Il y a donc l'immense majorité de ceux qui s'accommodent de l'épidémie, et il y quelques individus qui luttent. Il y a surtout Rieux et Paneloux . le premier est médecin. Confronté à la souffrance, à la mort, il agit. Non en se référant à une doctrine, mais simplement par humanité. Et parce que c'est son travail. Il fait ce qu'il peut, même si c'est peu de choses, parce qu'il peut le faire. Et pour cela, il est prêt à sacrifier son bonheur - car lui aussi a quelqu'un qui l'attend ailleurs. Il donne tout pour rien, ou presque rien ,sans autre espoir que celui de continuer à lutter. L'image de Sisyphe surgit … Paneloux, lui, est prêtre. Il est de ces gens qui veulent tout, absolument tout justifier en l'incorporant dans un schéma explicatif. Mais il est des choses, telles que la souffrance, telles que le mal, qui relèvent du domaine du mystère. Un prêtre devrait savoir cela. Mais rien ne résiste à la fureur justificatrice de Paneloux, qui restructure le problème jusqu'à ce que ses systèmes de pensée puissent l'accommoder. C'est ainsi que font les fanatiques de tous bords : ils racontent ou commettent des horreurs en essayant d'expliquer ou de remédier à l'horreur. Rieux est protégé par son humilité : il n'essaye pas de comprendre, se contentant de faire sans expliquer ni justifier. La force de l'humilité, pas celle de l'absurde, est pour moi le thème central de ce roman.
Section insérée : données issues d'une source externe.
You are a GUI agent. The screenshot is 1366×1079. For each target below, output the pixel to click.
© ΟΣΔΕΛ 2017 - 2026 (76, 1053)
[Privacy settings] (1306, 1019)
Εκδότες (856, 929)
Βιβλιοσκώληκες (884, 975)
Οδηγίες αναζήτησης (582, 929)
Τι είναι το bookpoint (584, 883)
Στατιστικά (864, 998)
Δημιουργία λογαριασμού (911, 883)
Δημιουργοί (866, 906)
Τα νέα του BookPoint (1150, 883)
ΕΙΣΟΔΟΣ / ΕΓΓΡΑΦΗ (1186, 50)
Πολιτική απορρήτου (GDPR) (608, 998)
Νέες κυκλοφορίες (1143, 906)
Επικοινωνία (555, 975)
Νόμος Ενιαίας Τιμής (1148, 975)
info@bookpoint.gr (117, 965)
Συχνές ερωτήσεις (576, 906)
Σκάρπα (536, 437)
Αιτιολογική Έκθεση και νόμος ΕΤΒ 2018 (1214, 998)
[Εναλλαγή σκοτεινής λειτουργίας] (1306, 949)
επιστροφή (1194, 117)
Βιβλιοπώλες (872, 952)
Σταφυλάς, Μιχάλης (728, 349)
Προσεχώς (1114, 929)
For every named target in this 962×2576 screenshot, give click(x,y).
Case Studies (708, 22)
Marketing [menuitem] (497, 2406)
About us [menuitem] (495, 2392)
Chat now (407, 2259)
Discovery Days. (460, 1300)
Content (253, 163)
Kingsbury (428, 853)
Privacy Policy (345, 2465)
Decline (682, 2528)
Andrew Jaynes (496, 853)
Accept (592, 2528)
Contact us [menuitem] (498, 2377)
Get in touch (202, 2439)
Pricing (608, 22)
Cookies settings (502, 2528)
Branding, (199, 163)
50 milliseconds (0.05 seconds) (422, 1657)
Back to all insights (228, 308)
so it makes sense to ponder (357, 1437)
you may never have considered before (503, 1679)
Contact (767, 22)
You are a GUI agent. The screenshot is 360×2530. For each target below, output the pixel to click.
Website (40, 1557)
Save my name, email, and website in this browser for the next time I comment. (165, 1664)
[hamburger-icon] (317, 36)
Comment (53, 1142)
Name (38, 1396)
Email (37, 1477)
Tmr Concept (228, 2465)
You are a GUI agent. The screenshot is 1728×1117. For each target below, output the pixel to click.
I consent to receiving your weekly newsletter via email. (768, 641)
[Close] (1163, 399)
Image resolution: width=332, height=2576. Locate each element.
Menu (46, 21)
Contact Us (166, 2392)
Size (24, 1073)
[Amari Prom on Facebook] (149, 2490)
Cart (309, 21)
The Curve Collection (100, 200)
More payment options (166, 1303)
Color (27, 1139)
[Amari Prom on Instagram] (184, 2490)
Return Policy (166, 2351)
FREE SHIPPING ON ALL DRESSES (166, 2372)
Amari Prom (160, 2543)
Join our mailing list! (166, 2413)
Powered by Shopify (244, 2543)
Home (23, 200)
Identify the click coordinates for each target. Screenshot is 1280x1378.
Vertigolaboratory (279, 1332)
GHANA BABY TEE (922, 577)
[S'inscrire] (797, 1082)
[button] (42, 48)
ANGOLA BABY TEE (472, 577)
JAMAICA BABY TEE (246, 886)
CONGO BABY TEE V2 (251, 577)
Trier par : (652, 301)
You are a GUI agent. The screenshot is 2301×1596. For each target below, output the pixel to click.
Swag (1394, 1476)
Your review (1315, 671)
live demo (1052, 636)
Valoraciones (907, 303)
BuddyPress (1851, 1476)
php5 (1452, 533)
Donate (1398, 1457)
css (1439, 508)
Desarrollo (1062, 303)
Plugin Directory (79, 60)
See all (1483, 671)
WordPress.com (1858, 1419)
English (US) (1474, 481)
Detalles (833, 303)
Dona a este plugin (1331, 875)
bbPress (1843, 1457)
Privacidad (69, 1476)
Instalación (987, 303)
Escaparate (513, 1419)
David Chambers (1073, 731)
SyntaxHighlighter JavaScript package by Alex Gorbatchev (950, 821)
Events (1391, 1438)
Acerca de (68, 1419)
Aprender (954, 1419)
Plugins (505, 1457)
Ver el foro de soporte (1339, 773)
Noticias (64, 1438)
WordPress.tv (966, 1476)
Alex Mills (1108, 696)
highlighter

Ce livre m'a rappelé quelques souvenirs de l'époque du Covid. Je me souviens de cette grisaille. Aujourd'hui encore je différencie mal ce qui s'est passé en 2020 de ce qui s'est passé en 2021 : tout cela est une masse indifférenciée, en grande partie oubliée. le temps avait suspendu son vol, et pas parce que l'instant était merveilleux. Je me souviens aussi de cette masse de gens qui; d'abord, avait déclaré que nous étions des “ héros” ( je travaille en hôpital, même si je ne suis pas soignant), pour quelques mois plus tard surcharger désastreusement le système de soins parce qu'ils n'étaient pas capables de se passer de sorties en boîte plus de quelques semaines. La bêtise, la lâcheté, la connerie généralisées - comme celle des masses qui tournent en rond sur les boulevards d'Oran. C'est aussi pour cela qu'il m'a fallu deux semaines pour terminer ce livre.